Data excerpts →

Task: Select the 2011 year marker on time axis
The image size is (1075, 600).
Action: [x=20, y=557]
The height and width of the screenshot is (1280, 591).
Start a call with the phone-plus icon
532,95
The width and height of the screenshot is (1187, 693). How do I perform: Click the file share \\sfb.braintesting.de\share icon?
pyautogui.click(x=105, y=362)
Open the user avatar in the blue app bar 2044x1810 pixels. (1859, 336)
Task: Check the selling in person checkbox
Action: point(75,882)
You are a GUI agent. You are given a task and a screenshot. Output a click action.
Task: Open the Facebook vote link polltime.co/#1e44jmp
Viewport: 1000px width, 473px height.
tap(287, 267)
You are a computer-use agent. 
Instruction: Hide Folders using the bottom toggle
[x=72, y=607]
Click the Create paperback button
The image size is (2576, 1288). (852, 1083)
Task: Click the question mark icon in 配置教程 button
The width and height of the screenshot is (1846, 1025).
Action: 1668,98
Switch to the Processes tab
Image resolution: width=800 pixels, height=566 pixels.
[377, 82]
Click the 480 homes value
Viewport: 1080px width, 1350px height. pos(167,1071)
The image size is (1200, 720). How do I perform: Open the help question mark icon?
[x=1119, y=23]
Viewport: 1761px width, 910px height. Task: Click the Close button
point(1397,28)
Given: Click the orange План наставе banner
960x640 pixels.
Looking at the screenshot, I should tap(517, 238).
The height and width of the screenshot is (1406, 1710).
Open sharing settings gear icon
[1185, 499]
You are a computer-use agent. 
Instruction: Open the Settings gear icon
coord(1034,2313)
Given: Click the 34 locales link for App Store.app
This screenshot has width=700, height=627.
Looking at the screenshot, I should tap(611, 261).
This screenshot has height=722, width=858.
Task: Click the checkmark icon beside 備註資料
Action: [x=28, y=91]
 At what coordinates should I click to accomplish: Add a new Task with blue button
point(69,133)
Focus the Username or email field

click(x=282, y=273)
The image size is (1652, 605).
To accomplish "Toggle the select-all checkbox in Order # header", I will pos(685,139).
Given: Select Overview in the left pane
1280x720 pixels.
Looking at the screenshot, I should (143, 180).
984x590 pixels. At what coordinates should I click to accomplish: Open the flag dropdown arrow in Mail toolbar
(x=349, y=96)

Task to carry out → Duplicate the records starting at the line containing "Given: Click the 34" and ending at the last line of the records.

Solution to the problem →
Given: Click the 34 locales link for App Store.app
This screenshot has width=700, height=627.
Looking at the screenshot, I should tap(611, 261).
This screenshot has height=722, width=858.
Task: Click the checkmark icon beside 備註資料
Action: [x=28, y=91]
 At what coordinates should I click to accomplish: Add a new Task with blue button
point(69,133)
Focus the Username or email field

click(x=282, y=273)
The image size is (1652, 605).
To accomplish "Toggle the select-all checkbox in Order # header", I will pos(685,139).
Given: Select Overview in the left pane
1280x720 pixels.
Looking at the screenshot, I should (143, 180).
984x590 pixels. At what coordinates should I click to accomplish: Open the flag dropdown arrow in Mail toolbar
(x=349, y=96)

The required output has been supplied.